The following figure shows how the social recruitment engineering approach transforms objective and subjective data about the talent environment into insights, decisions and actions.
Talent response models are the basic tools of social recruitment analytics. They are critical for systematically addressing many recurring strategic and tactical decision problems in social recruitment — such as recruitment budgeting and mix allocations, candidate personas and targeting, and employer value proposition. Without models that describe how candidates and talent communities might respond to social recruitment campaigns, it is very difficult to assess the opportunity costs of the decisions at hand. And poor response models that lead the decision process astray will likely slice far from the target segment. Hence, talent response models require that the following be made explicit:
- Inputs: Social recruitment actions that talent acquisition (or employer branding) professionals can control such as segmentation, positioning, and the like (also referred to as “marketing mix”) as well as non-controllable variables such as talent brand or the competitive environment.
- Talent response model: The link from the inputs to measurable outputs of concern to the recruitment organization. (E.g. candidate engagement levels, size of talent pipeline, EVP metrics, etc …)
- Objectives: The measure the recruitment organization uses to monitor and evaluate actions.
How to Devise a Talent Response Model
Talent response models are approximations of likely talent community or candidate behavior and thus may vary, sometimes substantially, from the unknown, true responsive behavior. In some sense, all models are wrong, but many are useful. Model users must choose among those that are useful and those that are not. One model form is not better than another; rather, each is useful in some situations and for some specific objectives. Although various criteria dictate which model to select, here are four that apply quite well.

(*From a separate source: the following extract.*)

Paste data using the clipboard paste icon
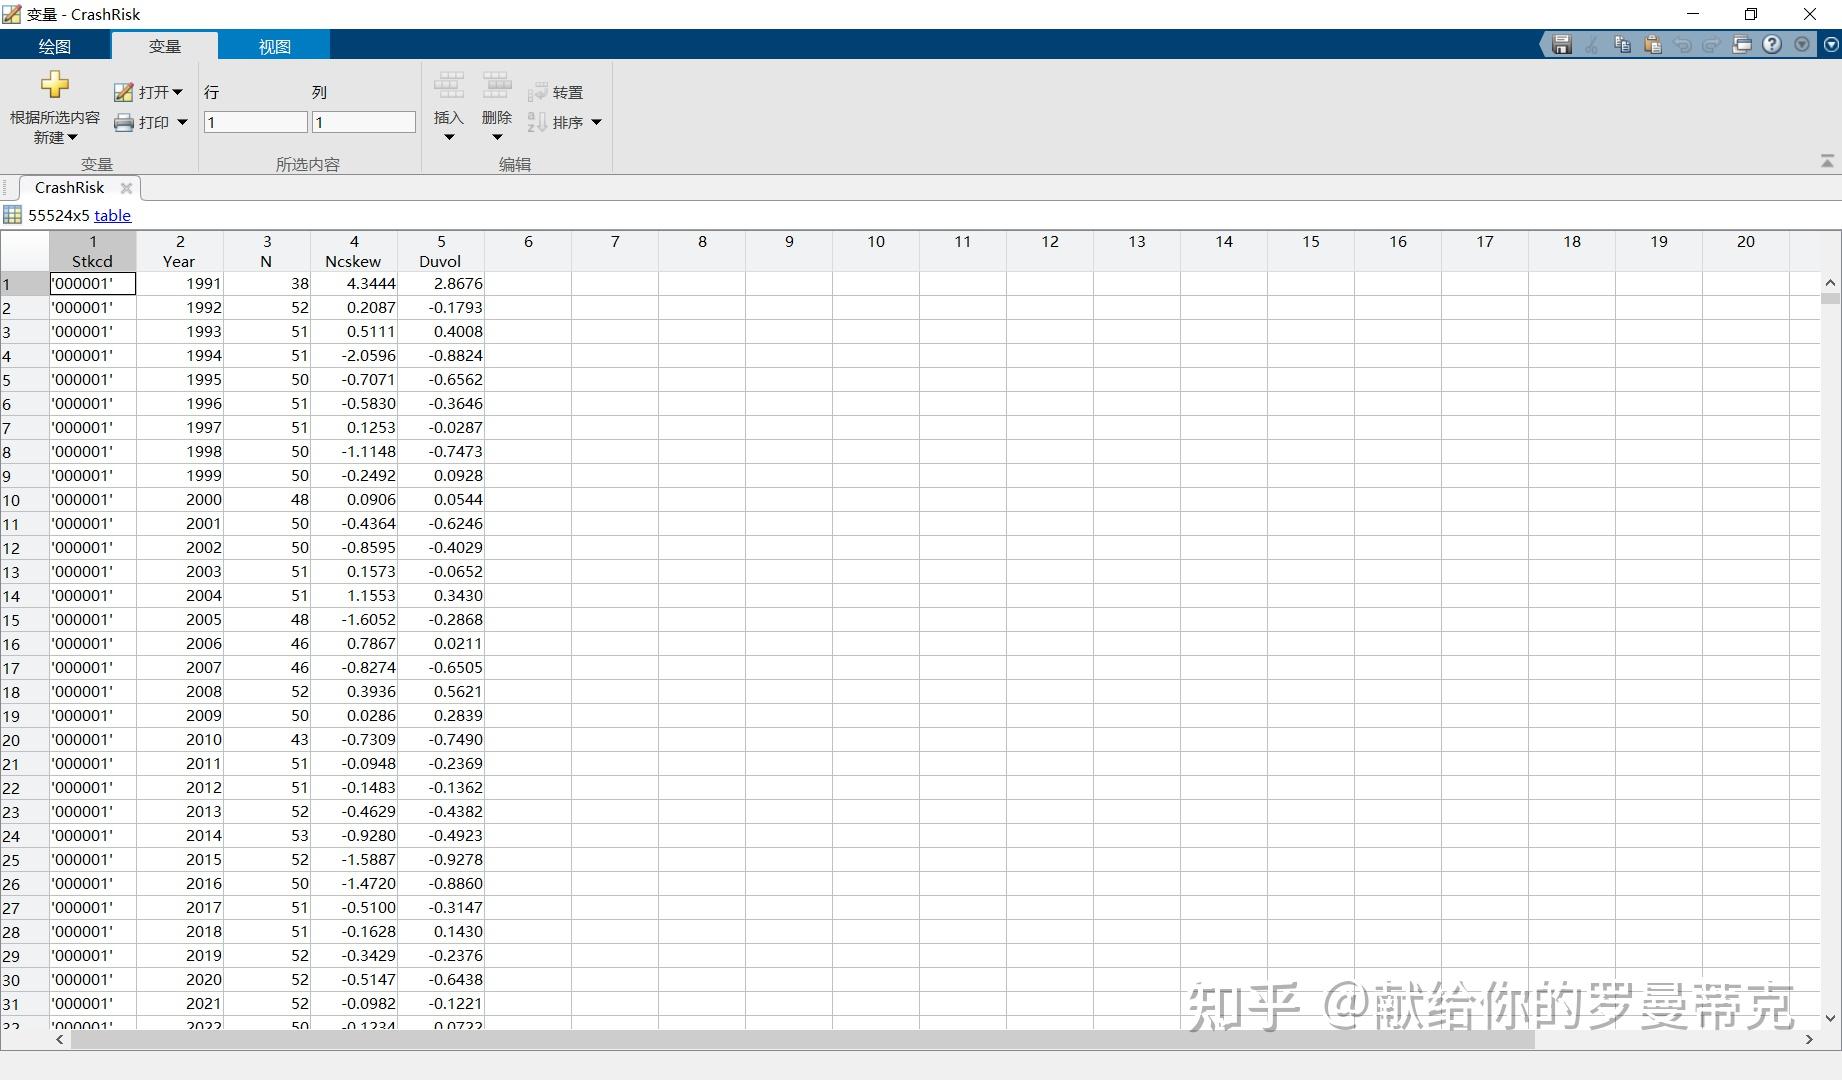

- Model specification — Does the model include the right variables to represent the decision situations?
- Model calibration — Can the model be calibrated through experimentation?

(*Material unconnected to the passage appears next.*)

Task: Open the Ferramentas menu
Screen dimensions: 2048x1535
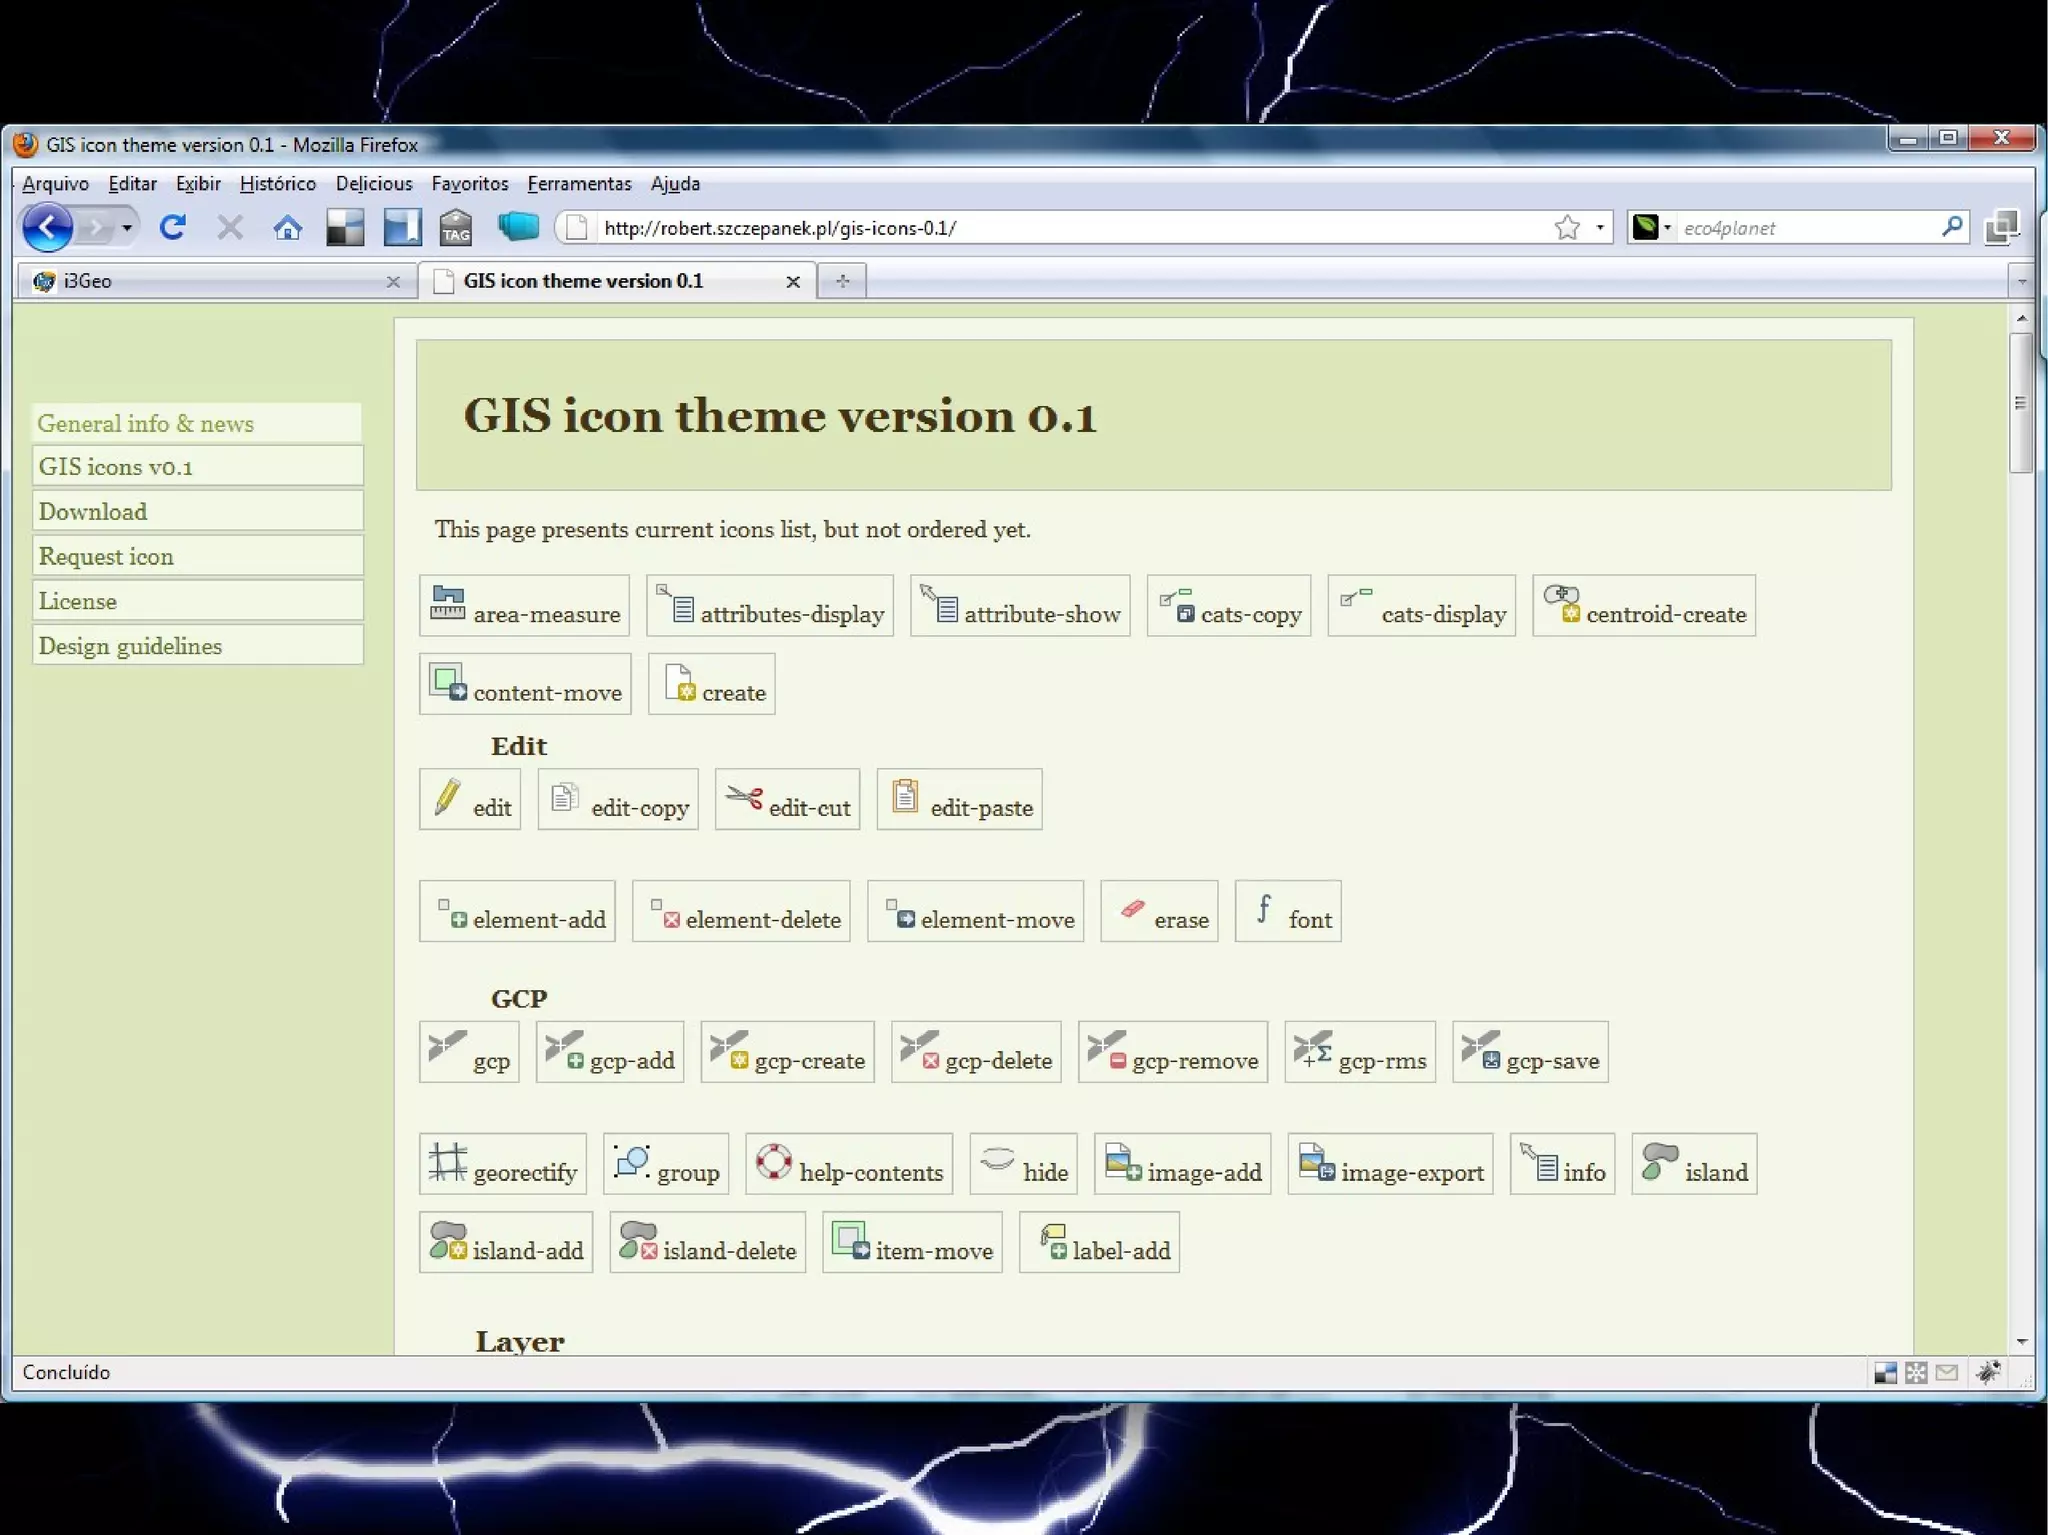Action: 579,184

- Model validity and value — Does the model reproduce the current talent environment reasonably accurately?
- Model usability — Does the model give recruitment leaders guidance that makes sense?
When a model is selected, you can summarize these criteria into one overriding question. “Does this model make sense for the situation?” That is, does the model have the right form, can it be calibrated, is it valid and is it useful? If the answers to these questions are all yes, then the model is appropriate.